[Records for this exercise — start]
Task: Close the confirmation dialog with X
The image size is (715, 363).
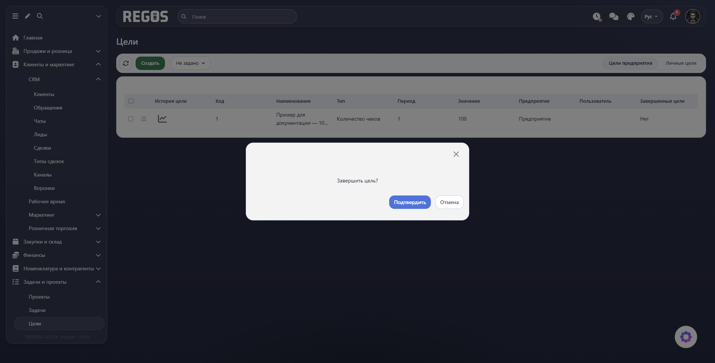Action: (x=456, y=154)
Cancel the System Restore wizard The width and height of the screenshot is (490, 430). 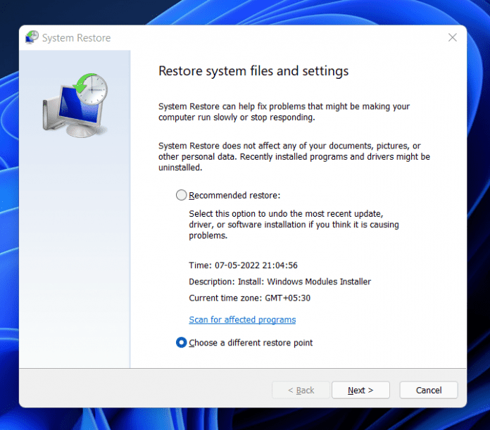tap(428, 390)
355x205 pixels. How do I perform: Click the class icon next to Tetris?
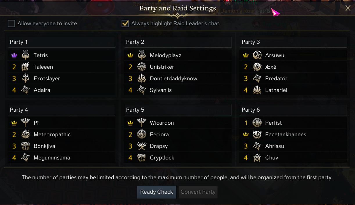tap(26, 55)
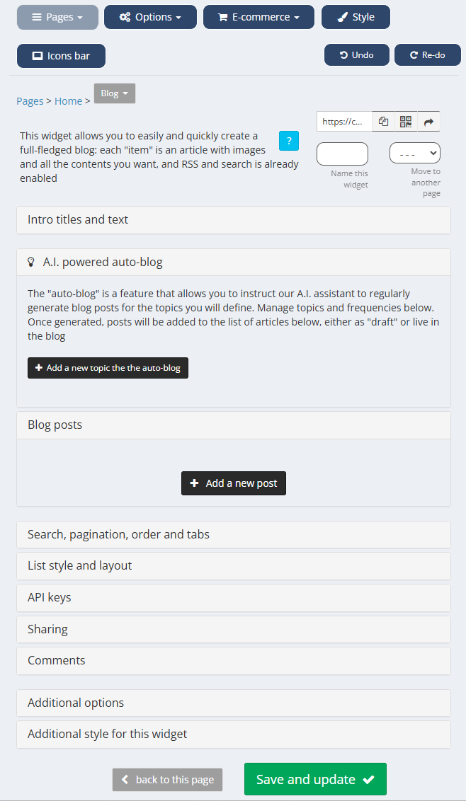Screen dimensions: 466x801
Task: Re-do the reverted change
Action: point(427,55)
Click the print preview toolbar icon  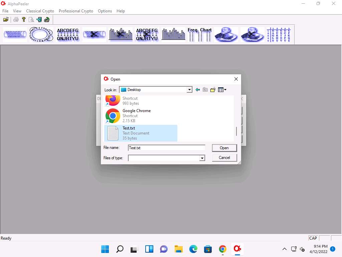(x=31, y=20)
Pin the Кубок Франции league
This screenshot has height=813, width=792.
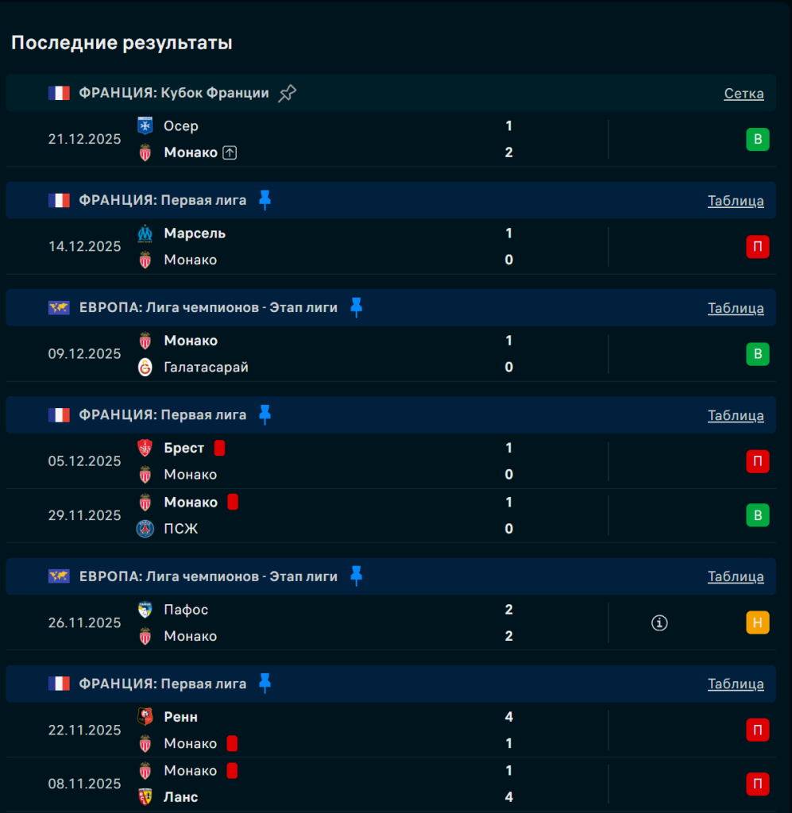tap(287, 94)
[Records for this exercise — finish]
- _Directions for this task_
When the line containing "Pin the Кубок Франции league" is reached, write out that line and each one after it exactly, ending with the last line of the records; pictures are not copied.

- _Answer space_
Pin the Кубок Франции league
This screenshot has height=813, width=792.
tap(287, 94)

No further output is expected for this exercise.